Adjustment #3: Make Monta Ellis the Sixth Man
This is probably the least likely of the possible moves, but in my opinion, it might pay the highest dividends. To say that Pacers fans have been divided on Ellis this year would be an understatement worthy of Ben Franklin. (There are 1% jokes and then there are 0.1% jokes — shout out to both of you that understood that reference and the one of you that actually thought it was funny).
Ellis has been wildly inconsistent this season, fluctuating from MONTA HAVE IT ALL to MONTA BE BROKE with seldom a stop in between.
However, Ellis deserves credit. While he’s not a great defensive player, he’s been an eager defensive player all season. Further, he’s been a legitimately great guy in the locker room and has been a leader on the team. He has dealt with an inconsistent role all season with nary a complaint, and has relished (perhaps too much) the opportunity to take big shots for the Indiana Pacers.
Some players of Ellis’s (perceived) stature would balk at the idea of moving out of the starting lineup. However, Ellis has shown (this season at least) that he is willing to help the team in whatever way possible. Moving Ellis out of the starting lineup in favor of C.J. Miles could pay huge dividends for the Pacers.
First of all, Miles would space the floor better for the Pacers while also offering more size on the perimeter defensively. Ellis has been undersized all series no matter who he’s been guarding in Toronto’s starting lineup. Not only has this been tough for the Pacers defensively, limiting their ability to switch on certain actions, but it’s also given Ellis some fits on the other end. Ellis is only shooting 38% inside the line, with many of those misses coming at the rim. Miles would offer more flexibility defensively while also stretching Toronto’s defense out further than they want to play. We also have a little bit of an upside argument playing in here as well, as Miles is one of the streakiest players in the league. Any game in which Miles makes 3 or 4 threes would be a huge boon to the Pacers’ chances.

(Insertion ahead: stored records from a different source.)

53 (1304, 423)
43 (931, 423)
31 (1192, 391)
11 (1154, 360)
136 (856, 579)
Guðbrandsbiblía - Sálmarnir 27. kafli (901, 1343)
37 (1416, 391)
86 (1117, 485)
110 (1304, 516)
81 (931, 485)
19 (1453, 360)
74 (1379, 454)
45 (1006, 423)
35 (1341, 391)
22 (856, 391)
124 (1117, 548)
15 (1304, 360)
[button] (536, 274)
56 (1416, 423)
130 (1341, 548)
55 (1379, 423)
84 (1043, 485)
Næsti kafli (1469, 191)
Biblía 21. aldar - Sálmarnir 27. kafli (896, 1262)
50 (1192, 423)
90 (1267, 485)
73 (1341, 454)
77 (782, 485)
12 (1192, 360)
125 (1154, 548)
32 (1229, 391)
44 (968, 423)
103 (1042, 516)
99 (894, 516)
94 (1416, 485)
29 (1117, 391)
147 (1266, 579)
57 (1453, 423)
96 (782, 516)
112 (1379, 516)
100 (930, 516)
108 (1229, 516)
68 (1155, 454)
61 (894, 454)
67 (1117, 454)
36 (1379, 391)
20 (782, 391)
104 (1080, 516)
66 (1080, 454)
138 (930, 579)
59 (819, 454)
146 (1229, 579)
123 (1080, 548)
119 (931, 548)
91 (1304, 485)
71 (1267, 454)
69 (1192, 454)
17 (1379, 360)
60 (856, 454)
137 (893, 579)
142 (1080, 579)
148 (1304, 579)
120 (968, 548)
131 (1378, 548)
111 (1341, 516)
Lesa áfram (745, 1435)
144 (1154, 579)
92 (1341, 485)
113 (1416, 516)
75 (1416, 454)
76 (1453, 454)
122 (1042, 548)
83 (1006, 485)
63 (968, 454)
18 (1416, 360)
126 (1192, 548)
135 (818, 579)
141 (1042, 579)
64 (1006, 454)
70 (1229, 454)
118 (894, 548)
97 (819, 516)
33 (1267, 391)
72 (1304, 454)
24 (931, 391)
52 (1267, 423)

Second, and perhaps most importantly, Ellis could potentially lift the Pacers’ bench out of its devastating doldrums. A bench unit of Lawson, Ellis, Stuckey, Solomon Hill, and Jordan Hill probably wouldn’t be able to defend the Indiana Hoosiers, but it would at least provide some scoring punch. Ellis might be able to attack Toronto’s bench with the same abandon that we used to see out of him in Golden State. While the bench should conceivably shrink in the playoffs, it’s not possible to erase it entirely. The Pacers have been getting destroyed during the four to five minutes of each half that their bench has played. They need a “go-to guy” to help them, and Ellis could fill that role.
Maybe best of all, he could run that team. Ty Lawson has been a disaster. He has a team worst -35 net rating. During Lawson’s 37 minutes on the court in these playoffs, he has led an offense that has scored 85.7 points per 100, per NBA.com. That is disgraceful — perhaps even more so than the 120.8 per 100 they’ve allowed while Lawson has graced the court.
Bench Lawson, let Monta run in the backcourt with Stuckey and see what happens. The shooting would be rough, but both of those guys can get hot from midrange and get into the lane. Against reserves, who can’t pack the paint with as much discipline, this high-energy attack, particularly in transition, may offset some of the disastrous results the bench produced in Games 2 and 3.
In the end, it may not be work. Or it may work and still not be enough. There’s a reason that almost everyone in the world (except Ethan Sherwood Strauss of ESPN) predicted the Raptors to win this series.
But it would be nice to see Vogel try something new. I mean actually try. That’s all Pacers fans could ask for.